Fin octobre, pont de la Toussaint. Quoi de mieux pour fêter mon anniversaire et mon vingtième permis qu'avec un week-end de chasse au grive dans mon pays natal ? Dans l'obscurité de la nuit de l'équinoxe d'automne, je me rends près de chez moi où je vais habituellement pour le spollo. Je suis seul, sans rendez-vous et sans dialogue pour entamer ces heures surréalistes que la plupart consacrent au sommeil.
Le nord souffle depuis quelques jours, l'air est froid et vif, clair et sec. Le ciel est toujours noir au-dessus de moi, mais là-bas à l'est, depuis la mer, les rayons froids et magnétiques de l'aube se mettent à vibrer. En quelques minutes, même ici, la nuit sera balayée par le premier soleil d'automne.
Je me positionne avec un olivier derrière moi. Ses branches tordues chargées de fruits charnus se plient pour toucher mes épaules. Je porte des écouteurs qui vont amplifier le zirlo et me protéger du bruit des coups de feu. Le froid du fond des cartouches me guide pour tirer les premières munitions de la cartouchière. Je lève les yeux sur la cime des arbres qui m'entourent et je remarque le contraste entre le noir du feuillage et le bleu profond dans lequel se fond la nuit, vers le bleu du jour.

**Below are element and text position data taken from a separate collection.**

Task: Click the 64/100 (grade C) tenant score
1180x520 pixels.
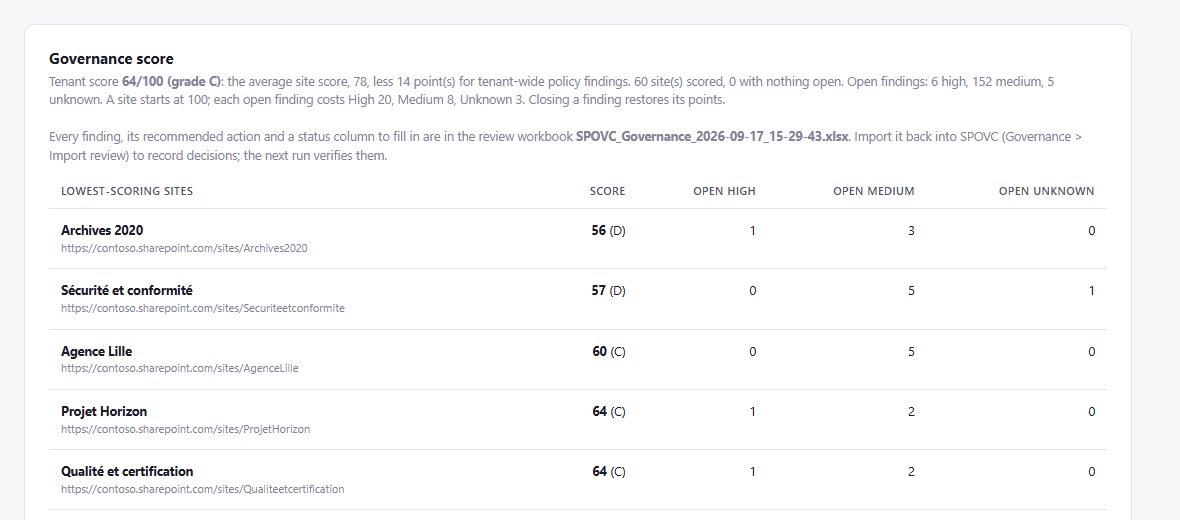Action: click(172, 81)
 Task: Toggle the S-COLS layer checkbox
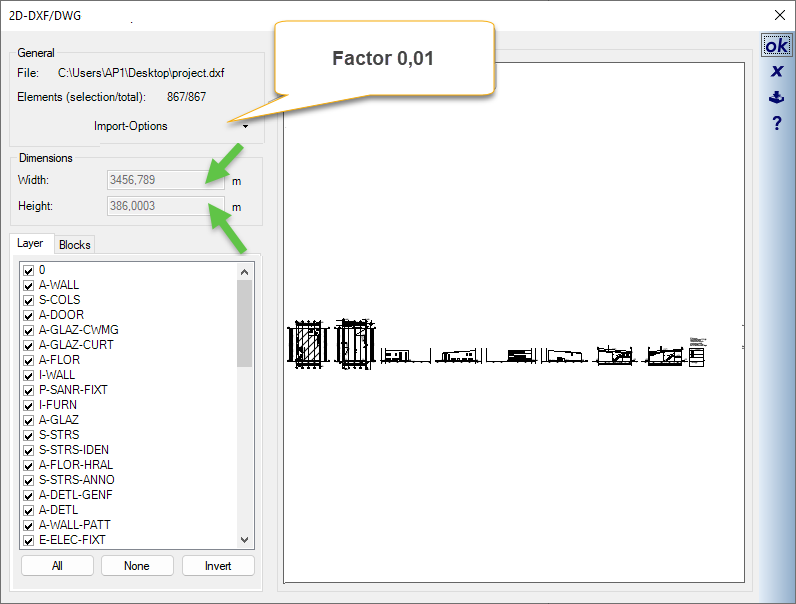(x=28, y=300)
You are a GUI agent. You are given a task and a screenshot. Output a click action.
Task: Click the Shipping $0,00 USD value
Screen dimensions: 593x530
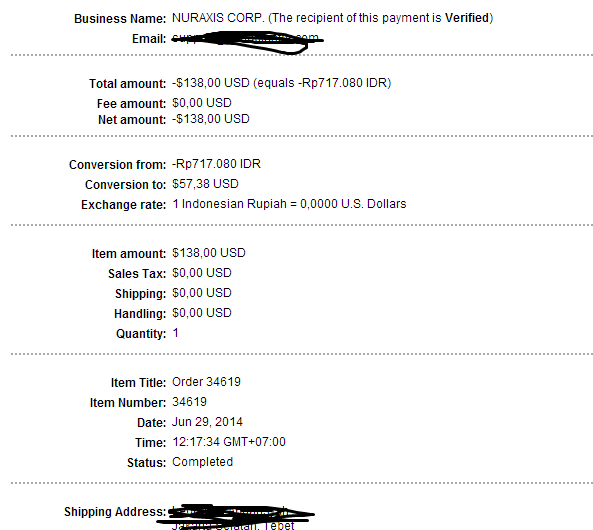(202, 293)
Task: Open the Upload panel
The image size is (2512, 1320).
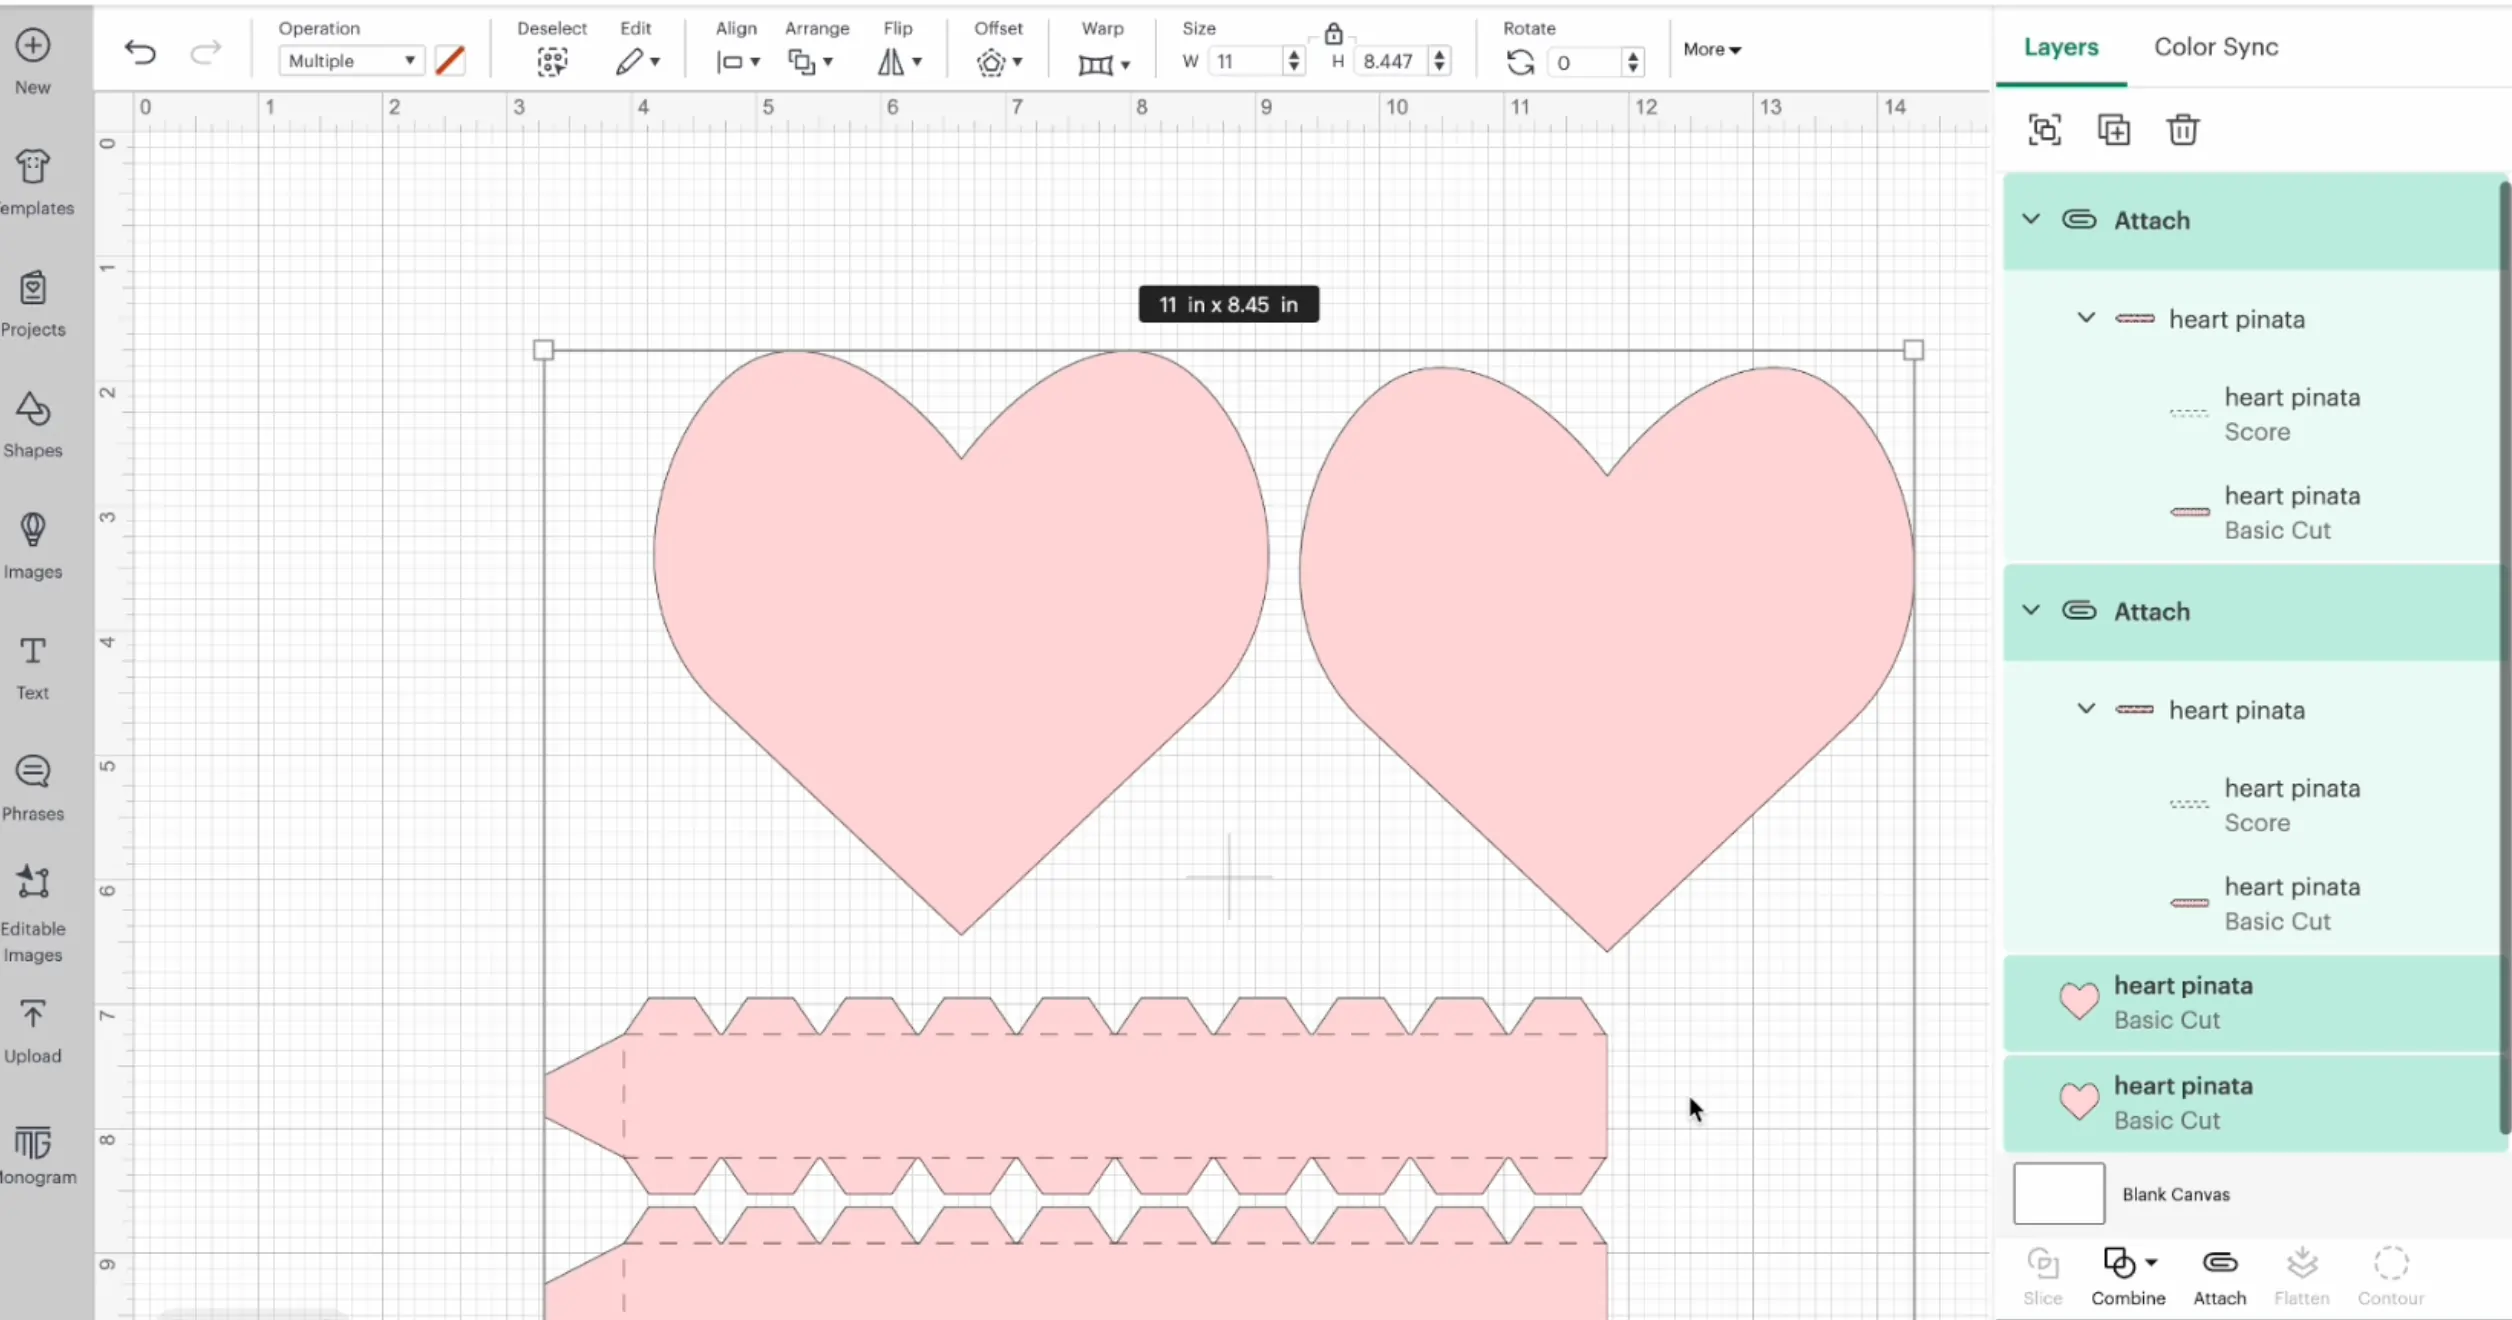Action: 33,1028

Ce n'est pas un moment précis, mais un phénomène, une intuition, le moment fatal où l'on voit la première grive jaillir du bois. Ce n'est pas prévisible même une minute avant, c'est un état d'esprit, d'attente fiévreuse, avec les mains gelées sur le pistolet et les yeux pointés vers le haut, attendant un zirlo qui puisse diriger son regard. La première grive gagne toujours. Aujourd'hui aussi. Ensuite, d'autres flèches noires jaillissent des arbres, pointant vers l'est, et mes yeux les suivent, visent et mémorisent la position dans laquelle ils vont tomber.
Je tire une quinzaine de grives en un peu plus d'une heure. Les plumes qui se balancent dans l'air et les bruits sourds des animaux tombés me réconfortent dans le dénouement de mes clichés. Je compte onze bruits sourds, et autant de points à mémoriser pour la récupération. De temps en temps, je baisse les yeux pour chercher les animaux au sol, mais tant que la spoliation continue, c'est au ciel que je fais le plus attention. Pendant ce temps, le soleil continue son ascension, diffusant de la lumière et de la couleur sur les collines.
Quand la journée est pleine, la magie s'arrête et la forêt cesse de cracher les cadeaux ailés dont elle m'a honoré jusqu'à présent. Le souffle froid et subtil du vent du nord fait vibrer les petites feuilles argentées de l'olivier. Je regarde l'arbre avec la lumière, pas si vieux que j'avais derrière moi. Je pense localement et je me rends compte que lui et moi, saison après saison, dépot après dépot, nous avons grandi ensemble.